Imaging Sci Dent.  2015 Jun;45(2):103-108. 10.5624/isd.2015.45.2.103.

Severe bony ankylosis of the temporomandibular joint on one side and contralateral adhesion: A case report

Affiliations
  • 1Department of Oral and Maxillofacial Surgery, Jeju National University Hospital, Jeju National University School of Medicine, Jeju, Korea. 2460song@naver.com
  • 2Department of Oral and Maxillofacial Surgery, School of Dentistry, Gangneung-Wonju National University, Gangneung, Korea.
  • 3Department of Oral and Maxillofacial Radiology, School of Dentistry, Gangneung-Wonju National University, Gangneung, Korea.
  • 4Department of Anesthesiology and Pain Medicine, Jeju National University School of Medicine, Jeju, Korea.

Abstract

Bony fusion between the mandibular condyle and skull base involves temporomandibular joint (TMJ) bony ankylosis. This condition might originate from trauma, infection, or systemic disease. TMJ adhesion can develop after synovial damage. Both TMJ ankylosis and adhesion lead to functional impairment and pain. Here, we present a case of a 50-year-old female who had bony ankylosis of the right TMJ and adhesion of the left TMJ. She had otitis media in the right ear. A large mass in the right TMJ was observed on computed tomograph. Magnetic resonance image showed a large fused bone mass with normal bone marrow in the right TMJ and flattening of the condyle with a thin disk in the left TMJ. Gap arthroplasty with temporal fascia was performed on the right TMJ, and discectomy, high condylectomy, and coronoidectomy were performed on the left TMJ. During a 2-year follow-up after surgery, the patient had no recurrence.

Keyword

Temporomandibular Joint; Ankylosis; Arthroplasty; Mouth Rehabilitation

MeSH Terms

Ankylosis*
Arthroplasty
Bone Marrow
Diskectomy
Ear
Fascia
Female
Follow-Up Studies
Humans
Mandibular Condyle
Middle Aged
Mouth Rehabilitation
Otitis Media
Recurrence
Skull Base
Temporomandibular Joint*

Figure

  • Fig. 1 Panoramic radiograph shows bony ankylosis of the right temporomandibular joint (TMJ) and normal outline of the left TMJ.
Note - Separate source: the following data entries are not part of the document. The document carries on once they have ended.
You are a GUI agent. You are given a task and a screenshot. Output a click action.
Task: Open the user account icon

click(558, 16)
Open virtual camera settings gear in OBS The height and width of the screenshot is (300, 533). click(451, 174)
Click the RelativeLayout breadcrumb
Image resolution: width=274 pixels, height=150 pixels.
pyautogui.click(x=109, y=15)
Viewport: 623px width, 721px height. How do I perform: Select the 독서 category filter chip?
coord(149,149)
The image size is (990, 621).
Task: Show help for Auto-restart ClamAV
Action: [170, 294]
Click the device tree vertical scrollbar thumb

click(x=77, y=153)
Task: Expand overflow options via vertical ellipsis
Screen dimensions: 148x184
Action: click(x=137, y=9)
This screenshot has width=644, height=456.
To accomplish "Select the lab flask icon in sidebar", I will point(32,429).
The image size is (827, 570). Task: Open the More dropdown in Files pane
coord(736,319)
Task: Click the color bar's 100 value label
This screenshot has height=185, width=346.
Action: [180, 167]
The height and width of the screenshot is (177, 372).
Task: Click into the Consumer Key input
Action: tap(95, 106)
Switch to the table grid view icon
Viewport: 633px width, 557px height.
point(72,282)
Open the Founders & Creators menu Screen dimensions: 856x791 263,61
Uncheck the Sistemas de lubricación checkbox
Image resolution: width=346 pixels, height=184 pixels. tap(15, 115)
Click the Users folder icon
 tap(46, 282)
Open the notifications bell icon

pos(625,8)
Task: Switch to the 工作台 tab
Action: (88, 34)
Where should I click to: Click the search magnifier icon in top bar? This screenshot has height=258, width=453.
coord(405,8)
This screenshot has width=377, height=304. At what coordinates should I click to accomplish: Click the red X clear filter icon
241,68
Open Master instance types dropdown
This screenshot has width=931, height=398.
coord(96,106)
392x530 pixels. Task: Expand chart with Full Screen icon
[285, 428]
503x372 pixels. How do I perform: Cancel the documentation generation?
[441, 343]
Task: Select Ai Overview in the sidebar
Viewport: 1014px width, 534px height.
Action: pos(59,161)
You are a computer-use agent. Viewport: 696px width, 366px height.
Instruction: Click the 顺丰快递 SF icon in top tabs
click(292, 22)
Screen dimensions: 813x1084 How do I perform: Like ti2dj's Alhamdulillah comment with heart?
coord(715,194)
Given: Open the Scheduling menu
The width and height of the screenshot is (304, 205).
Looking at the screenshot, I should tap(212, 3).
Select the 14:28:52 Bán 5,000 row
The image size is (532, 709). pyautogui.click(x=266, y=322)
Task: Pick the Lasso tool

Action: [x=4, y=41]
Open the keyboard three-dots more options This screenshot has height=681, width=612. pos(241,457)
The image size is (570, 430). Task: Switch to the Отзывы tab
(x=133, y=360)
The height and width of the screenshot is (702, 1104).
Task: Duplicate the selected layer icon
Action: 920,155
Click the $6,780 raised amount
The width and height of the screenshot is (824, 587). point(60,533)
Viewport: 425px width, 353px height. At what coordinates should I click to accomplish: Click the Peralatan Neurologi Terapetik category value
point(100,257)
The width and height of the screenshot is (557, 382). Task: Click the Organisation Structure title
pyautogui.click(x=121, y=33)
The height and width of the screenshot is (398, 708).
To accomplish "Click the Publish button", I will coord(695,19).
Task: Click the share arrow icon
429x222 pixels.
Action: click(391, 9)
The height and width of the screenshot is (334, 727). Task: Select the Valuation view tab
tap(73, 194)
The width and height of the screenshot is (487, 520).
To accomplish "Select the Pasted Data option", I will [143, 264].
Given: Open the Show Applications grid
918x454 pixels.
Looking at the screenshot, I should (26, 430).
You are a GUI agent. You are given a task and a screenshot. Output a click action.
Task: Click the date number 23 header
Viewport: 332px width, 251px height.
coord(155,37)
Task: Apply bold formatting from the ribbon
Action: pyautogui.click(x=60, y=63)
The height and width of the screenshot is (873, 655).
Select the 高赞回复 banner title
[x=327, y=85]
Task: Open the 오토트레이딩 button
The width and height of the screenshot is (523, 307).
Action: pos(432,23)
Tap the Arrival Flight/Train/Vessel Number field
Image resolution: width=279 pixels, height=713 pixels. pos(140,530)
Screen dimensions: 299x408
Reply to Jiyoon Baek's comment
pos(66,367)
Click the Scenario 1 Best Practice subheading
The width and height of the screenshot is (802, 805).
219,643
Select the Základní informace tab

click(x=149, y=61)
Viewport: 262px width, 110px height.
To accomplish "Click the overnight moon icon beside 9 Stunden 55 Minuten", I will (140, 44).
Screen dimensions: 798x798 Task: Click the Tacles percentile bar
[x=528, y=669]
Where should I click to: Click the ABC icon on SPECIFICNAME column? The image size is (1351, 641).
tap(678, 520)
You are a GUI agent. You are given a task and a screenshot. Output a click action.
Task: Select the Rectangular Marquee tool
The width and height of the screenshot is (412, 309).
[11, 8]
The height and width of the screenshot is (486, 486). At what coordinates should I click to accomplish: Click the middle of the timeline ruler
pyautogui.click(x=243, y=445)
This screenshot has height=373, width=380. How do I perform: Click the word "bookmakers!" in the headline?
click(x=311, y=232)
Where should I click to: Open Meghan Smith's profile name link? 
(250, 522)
  • Fig. 2 Axial (A) and coronal (B) computed tomographic (CT) images show bony ankylosis of the right TMJ and articular space of the left TMJ clearly revealed by CT.

  • Fig. 3 T1-weighted sagittal (A) and coronal (B) magnetic resonance (MR) images reveal a large fused bone mass in the right TMJ.

  • Fig. 4 T1-weighted sagittal (A) and coronal (B) MR images show the flattening of the condyle with a thin disk in the left TMJ.

  • Fig. 5 Photographs of three-dimensional rapid prototyping model. A. The right condyle is fused with the posterior portion of the zygomatic arch. Abnormal bone formation is also detected in and around the TMJ. B. Narrowed articular space is detected in the left TMJ.

  • Fig. 6 Panoramic radiograph shows that the patient underwent dental implant surgery 3 months after the surgery.

  • Fig. 7 Photograph shows performing full mouth rehabilitation 4 months after surgery.

  • Fig. 8 The patient maintains a maximum mouth opening of approximately 20 mm 2 years after surgery.